When grouped by MAPPED_TRAIT instead of DISEASE.TRAIT we can get rid of redundant entries. However, we can lose some of the story there. I want to take a second and define some terms I am using here:

overall_risk means based what proportion of 1 risk allele mutations to 2 risk allele mutations you have for that trait, the equation is discussed later on.

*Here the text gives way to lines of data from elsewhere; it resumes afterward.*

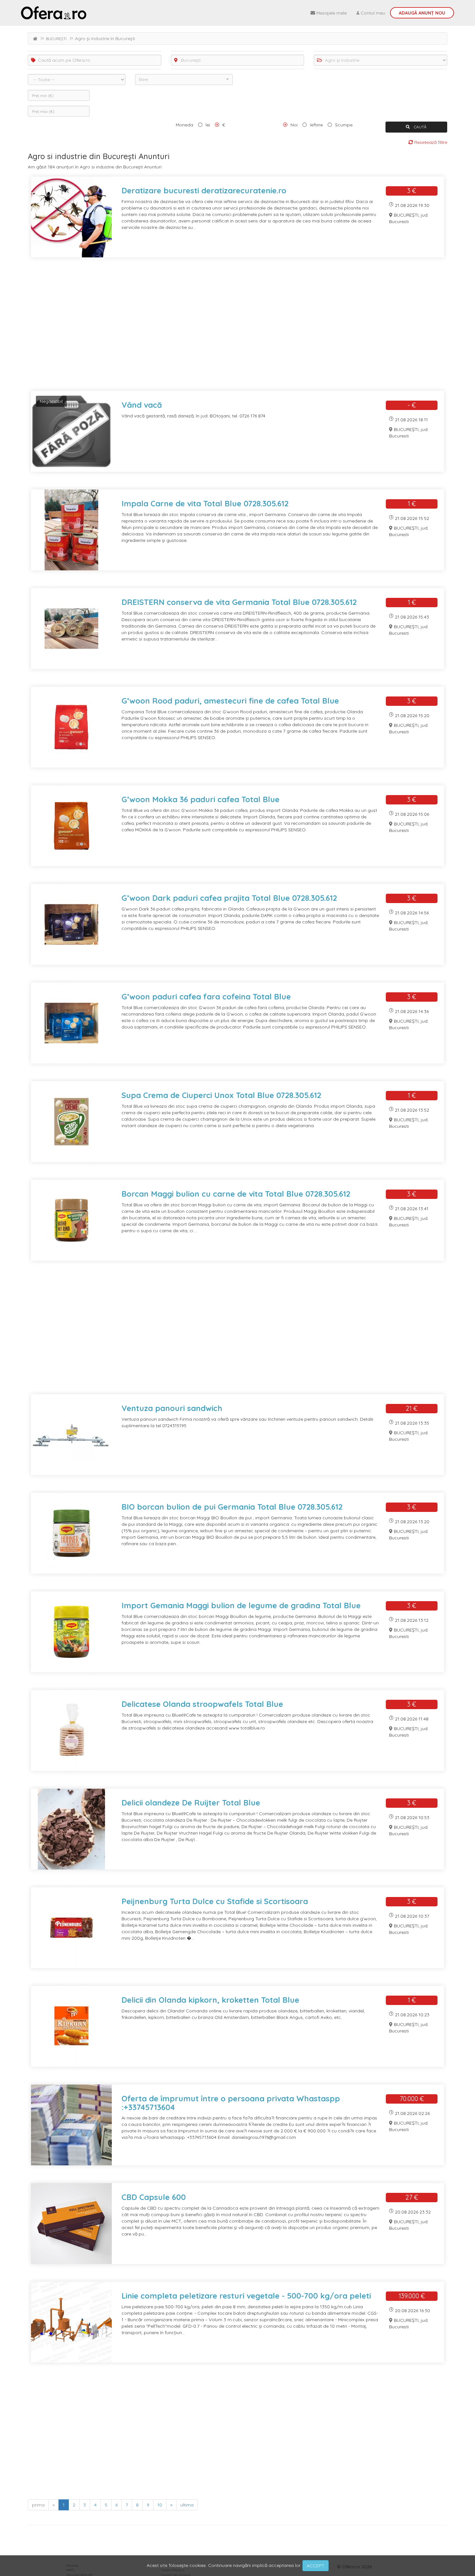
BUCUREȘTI (56, 38)
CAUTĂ (420, 126)
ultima (187, 2505)
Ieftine (316, 125)
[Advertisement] (222, 328)
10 (159, 2505)
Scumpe (344, 125)
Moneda (184, 125)
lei (208, 125)
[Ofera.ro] (53, 13)
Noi (294, 125)
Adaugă (422, 13)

We are finding what is the percentage of risk you genetically carry of 1 risk allele to 2 risk alleles versus the potential you could have had. (Meaning the the sum of 1 risk alleles you have times two plus the sum of 2 risk alleles you have, why multiply by 2? We multiply by two because you have the potential to have this SNP mutation on two chromosomes)

risk_1 means total number of 1 risk alleles you have in a certain trait.

risk_count_2 means total number of 2 risk alleles you have in a certain trait.

risk_count is the total number of risk alleles you have in a certain trait.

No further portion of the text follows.